* [Data in this exercise]:
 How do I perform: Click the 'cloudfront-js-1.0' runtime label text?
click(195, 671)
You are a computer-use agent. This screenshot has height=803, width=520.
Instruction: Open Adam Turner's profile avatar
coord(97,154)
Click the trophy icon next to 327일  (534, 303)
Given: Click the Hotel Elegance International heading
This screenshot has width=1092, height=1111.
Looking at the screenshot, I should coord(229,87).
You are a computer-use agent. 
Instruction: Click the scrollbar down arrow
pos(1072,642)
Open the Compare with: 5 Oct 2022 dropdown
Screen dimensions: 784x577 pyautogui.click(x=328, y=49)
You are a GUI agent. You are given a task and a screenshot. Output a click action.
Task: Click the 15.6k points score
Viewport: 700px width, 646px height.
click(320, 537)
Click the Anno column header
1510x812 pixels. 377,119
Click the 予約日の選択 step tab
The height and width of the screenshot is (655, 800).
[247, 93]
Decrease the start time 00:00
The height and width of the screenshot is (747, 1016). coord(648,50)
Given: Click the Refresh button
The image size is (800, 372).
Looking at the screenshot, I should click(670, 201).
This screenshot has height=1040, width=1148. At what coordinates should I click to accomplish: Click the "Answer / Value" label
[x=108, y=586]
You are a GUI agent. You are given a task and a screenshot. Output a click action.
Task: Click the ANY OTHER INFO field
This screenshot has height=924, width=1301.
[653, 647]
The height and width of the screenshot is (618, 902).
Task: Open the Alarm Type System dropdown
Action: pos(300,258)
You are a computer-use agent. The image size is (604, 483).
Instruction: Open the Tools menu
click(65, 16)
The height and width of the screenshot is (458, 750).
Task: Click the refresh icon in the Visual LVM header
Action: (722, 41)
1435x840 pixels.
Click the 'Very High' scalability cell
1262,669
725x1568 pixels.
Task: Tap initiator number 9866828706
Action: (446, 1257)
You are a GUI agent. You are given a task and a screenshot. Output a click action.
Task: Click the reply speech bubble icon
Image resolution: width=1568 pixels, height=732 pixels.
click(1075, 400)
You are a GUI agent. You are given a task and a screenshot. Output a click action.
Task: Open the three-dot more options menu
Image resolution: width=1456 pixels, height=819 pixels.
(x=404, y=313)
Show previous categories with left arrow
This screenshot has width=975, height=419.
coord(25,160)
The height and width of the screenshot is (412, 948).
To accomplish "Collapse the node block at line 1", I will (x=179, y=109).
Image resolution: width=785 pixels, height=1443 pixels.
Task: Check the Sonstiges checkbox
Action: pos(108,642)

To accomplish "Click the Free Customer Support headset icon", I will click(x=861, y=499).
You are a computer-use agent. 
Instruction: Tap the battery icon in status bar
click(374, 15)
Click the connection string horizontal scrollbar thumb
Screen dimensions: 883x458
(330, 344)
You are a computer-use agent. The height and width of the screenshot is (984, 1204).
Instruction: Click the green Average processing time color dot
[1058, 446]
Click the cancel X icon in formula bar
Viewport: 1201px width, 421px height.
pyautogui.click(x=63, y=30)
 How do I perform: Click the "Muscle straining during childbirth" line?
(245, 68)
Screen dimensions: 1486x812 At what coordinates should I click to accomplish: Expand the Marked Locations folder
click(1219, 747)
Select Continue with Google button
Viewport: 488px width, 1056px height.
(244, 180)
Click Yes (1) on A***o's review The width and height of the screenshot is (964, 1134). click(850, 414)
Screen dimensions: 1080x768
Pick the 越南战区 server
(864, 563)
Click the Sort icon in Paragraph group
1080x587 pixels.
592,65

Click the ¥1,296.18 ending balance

* [Task goal]:
Only the lines from the one with "Screen dimensions: 1080x768" through the last line of the records belong in the answer, each copied exactly.

* [Your response]:
Screen dimensions: 1080x768
Pick the 越南战区 server
(864, 563)
Click the Sort icon in Paragraph group
1080x587 pixels.
592,65

Click the ¥1,296.18 ending balance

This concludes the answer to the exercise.